Output the listing exactly, without its pictures.

DATA EXTRACTS »
╭──
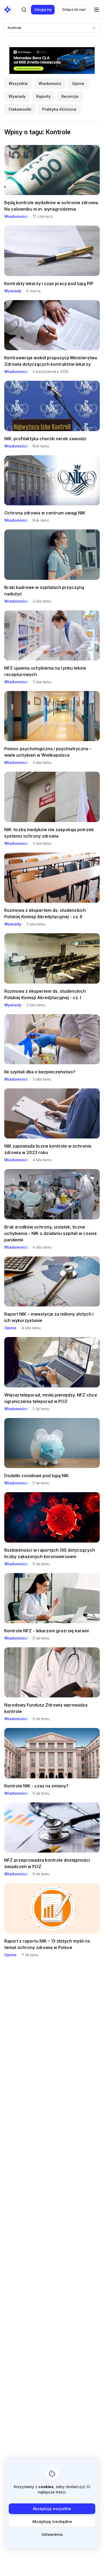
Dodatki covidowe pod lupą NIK (36, 1475)
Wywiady (12, 291)
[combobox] (52, 28)
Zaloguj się (42, 10)
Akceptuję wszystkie (52, 2508)
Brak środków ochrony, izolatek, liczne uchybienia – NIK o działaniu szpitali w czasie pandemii (50, 1233)
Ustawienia (52, 2534)
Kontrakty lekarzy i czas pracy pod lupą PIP (48, 283)
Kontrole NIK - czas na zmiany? (36, 1786)
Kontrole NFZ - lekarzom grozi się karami (46, 1630)
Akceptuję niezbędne (52, 2521)
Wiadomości (15, 216)
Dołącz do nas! (74, 10)
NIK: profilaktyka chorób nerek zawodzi (45, 438)
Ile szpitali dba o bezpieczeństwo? (39, 1071)
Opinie (10, 1328)
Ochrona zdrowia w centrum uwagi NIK (44, 513)
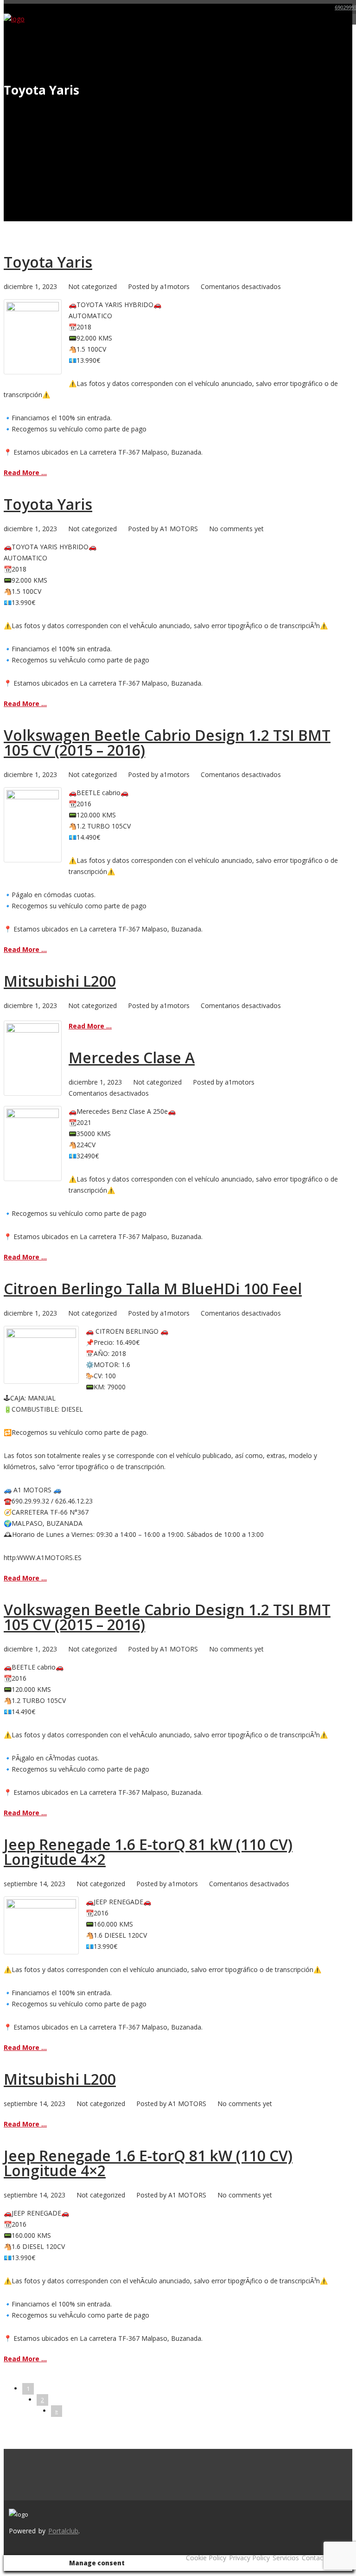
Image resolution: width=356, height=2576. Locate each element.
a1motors (175, 286)
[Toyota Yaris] (33, 308)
╰──
EXERCISE OUTPUT »
Dodatki covidowe pod lupą NIK (36, 1475)
Wywiady (12, 291)
[combobox] (52, 28)
Zaloguj się (42, 10)
Akceptuję wszystkie (52, 2508)
Brak środków ochrony, izolatek, liczne uchybienia – NIK o działaniu szpitali w czasie pandemii (50, 1233)
Ustawienia (52, 2534)
Kontrakty lekarzy i czas pracy pod lupą PIP (48, 283)
Kontrole NIK - czas na zmiany? (36, 1786)
Kontrole NFZ - lekarzom grozi się karami (46, 1630)
Akceptuję niezbędne (52, 2521)
Wiadomości (15, 216)
Dołącz do nas! (74, 10)
NIK: profilaktyka chorób nerek zawodzi (45, 438)
Ile szpitali dba o bezpieczeństwo? (39, 1071)
Opinie (10, 1328)
Ochrona zdrowia w centrum uwagi NIK (44, 513)
Image resolution: width=356, height=2576. Locate each element.
a1motors (175, 286)
[Toyota Yaris] (33, 308)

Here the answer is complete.